Forum Discussion

Augusto's avatar
Icon for Nimbostratus rankNimbostratus
Sep 28, 2023

How to filter ASM logs by the client's real IP?

Hello everybody,

I have an environment where I have two F5s, one external and one internal, however the ASM module is only enabled on the internal F5, in which the source IP that arrives is from the external self IP. I can view the client's real IP through x-forwarded-for, but I would like to know if I can make a filter in F5 to search for the IP of what comes in x-forwarded-for, instead of the layer's IP network

3 Replies

  • if you have attached a http profile with Accept XFF   enabled in ASM F5 VIP and in the WAF policy enable the Trust XFF Header   then you can see the X-forward-for IP actual client ip in asm event logs instead of External F5 Selfip, then you can filter the log with IP address.

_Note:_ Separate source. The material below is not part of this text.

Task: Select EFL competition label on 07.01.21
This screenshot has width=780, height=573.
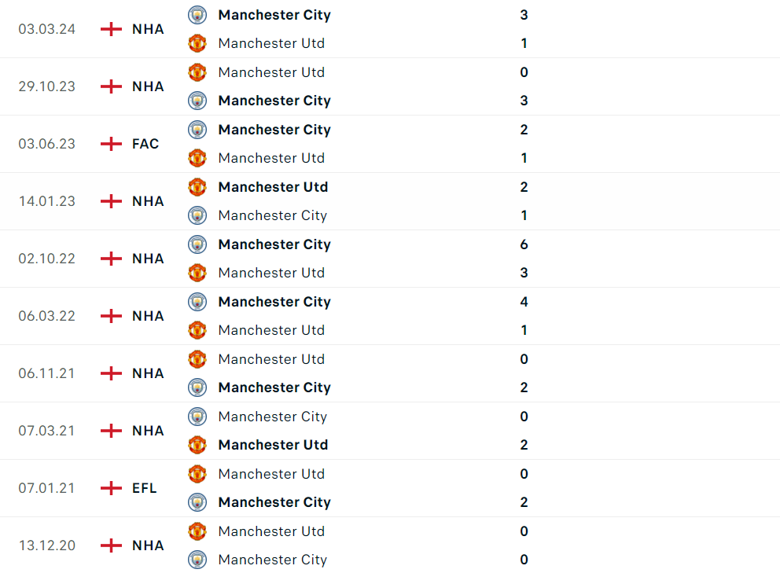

    • PSFletchTheTek's avatar
      Icon for MVP rankMVP

      Augusto to try to clarify the above statement which may help.
      You need to apply a http profile with the add xff function turned on to the external f5, so the one on the border.

      Then on the internal f5 where you have ASM/ AWAF tell the WAF policy to Trust XFF headers so the exernal IP is seen when it comes over the border.

      You could also turn this on, on the internal f5 you can have many IP's in the XFF header you just need to keep a track of which one the ASM module is using for its calculations.